Die Renaissancemode bestimmt die Szene: Die Männer tragen ein geschlitztes Wams und zum Teil modische, mit Bändern verzierte und über den Knien gebundene farbige Hosen, auch beim Vierzehnjährigen mit betonter Schamkapsel; standesgemässes Attribut ist der Schweizerdolch. Die Frauen und auch die kleinen Mädchen tragen farbige, zum Teil zweifarbige Röcke, darüber weisse Schürzen und dazu Gürtel aus silbernen Ketten, daran hängend Besteckköcher und Beutel. Alle Dargestellten haben eine Kopfbedeckung auf, bei den unverheirateten Mädchen ist es ein Haarnetz oder ein Myrtenkränzchen als Symbol unberührter Jungfräulichkeit.
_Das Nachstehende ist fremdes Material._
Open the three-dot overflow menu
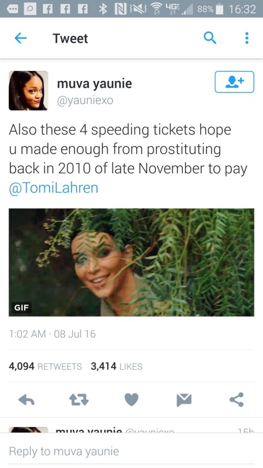This screenshot has width=263, height=468. coord(247,38)
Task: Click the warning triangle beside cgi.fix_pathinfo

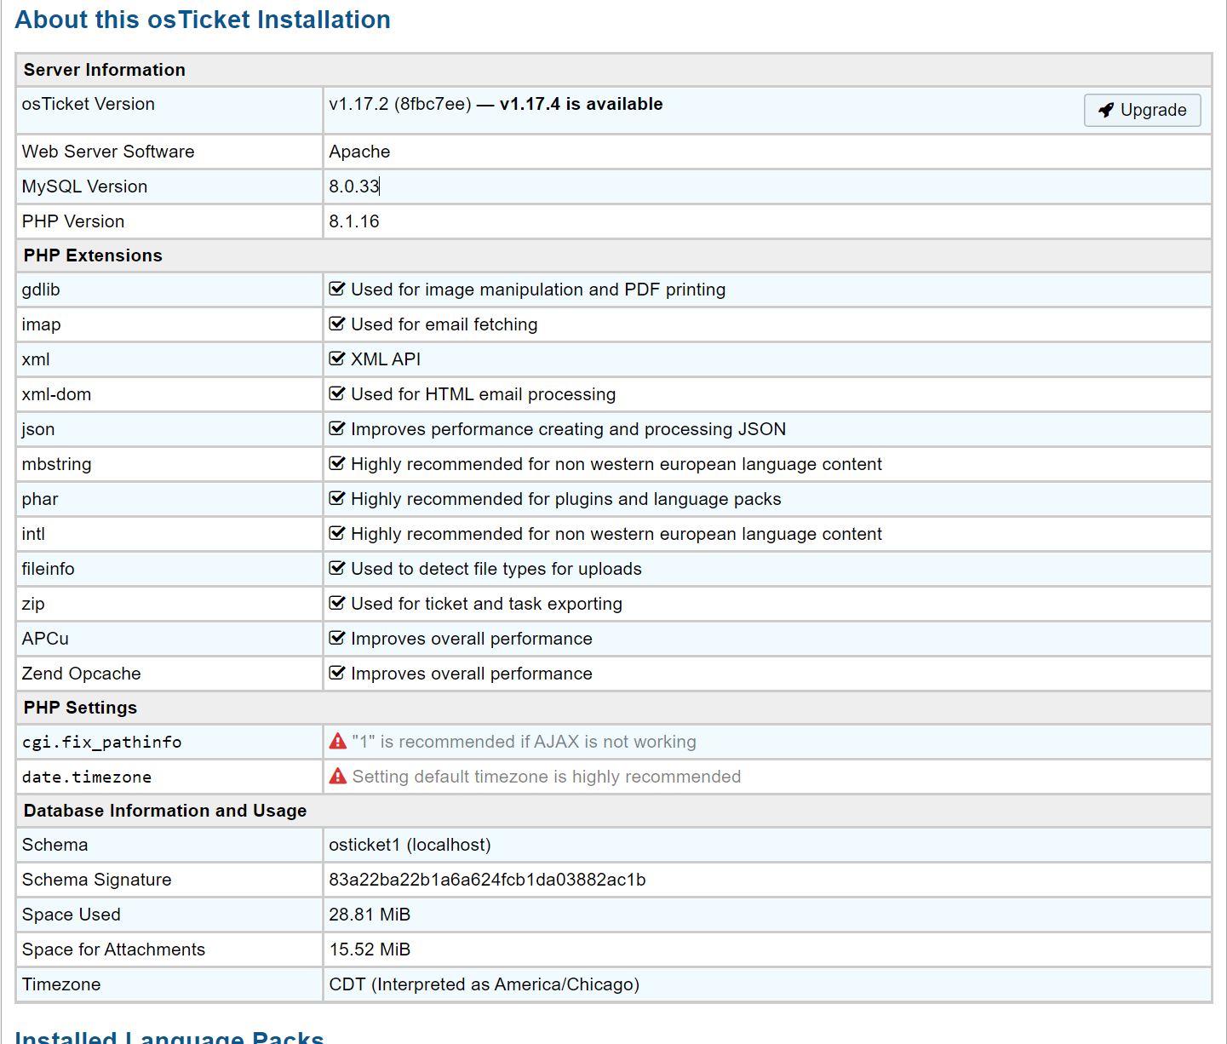Action: tap(338, 742)
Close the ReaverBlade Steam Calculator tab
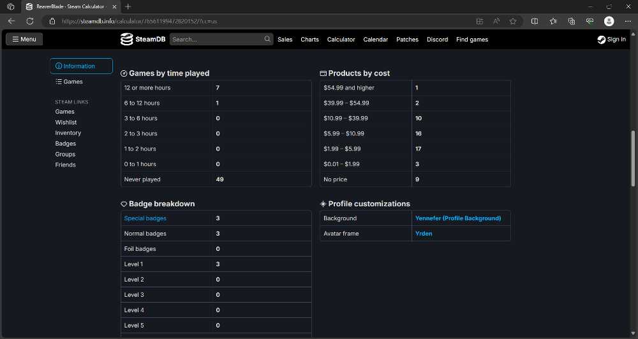Screen dimensions: 638x339 115,6
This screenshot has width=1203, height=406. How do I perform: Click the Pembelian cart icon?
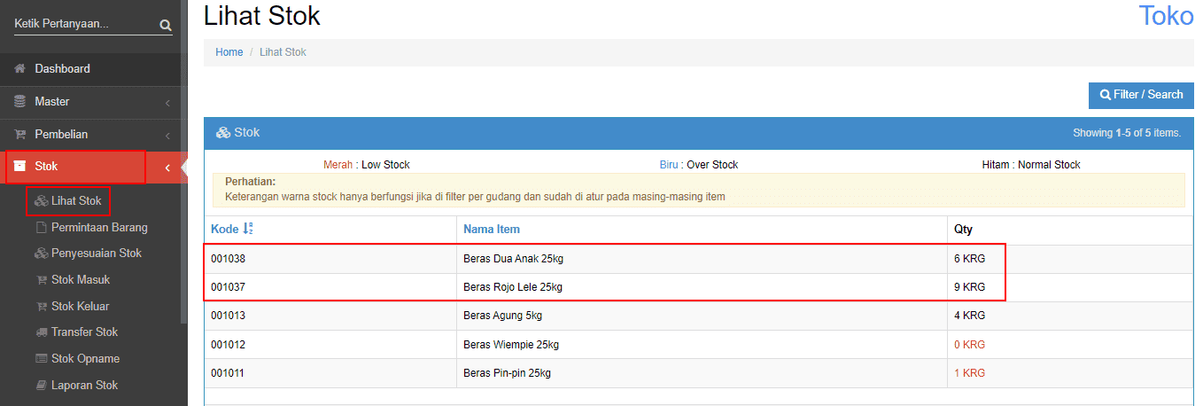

Der 1529 geschlossenen Ehe von Hans Rudolf I Faesch mit der Tochter des Glasmalers Antony Glaser entstammten nach der Auflistung auf der Tafel im Hintergrund sechs Söhne und sechs Töchter. Ausser zwei früh verstorbenen sind alle zehn Kinder zusammen mit den Eltern, die auf der Fensterbank sitzen, dargestellt, vom jüngsten, fünfjährigen Sohn und späteren Goldschmied Jeremias, der links vor dem Tisch hockt, bis zum ältesten, dem 27-jährigen Hans Rudolf II, der ebenfalls Goldschmied war. Die drei ältesten Kinder, die 1559 bereits verheiratet waren, haben am Tisch Platz genommen und werden von den jüngeren Geschwistern bedient. Die angeheirateten Familienmitglieder sind nicht zum Bildnis zugelassen.

In der Komposition und in der Darstellung der einzelnen handelnden Personen folgt das Bild in auffälliger Weise einem Nürnberger Holzschnitt von Georg Pencz von 1534, der ein Gedicht von Hans Sachs zum anständigen Benehmen bei Tisch, eine sog. «Tischzucht», illustriert.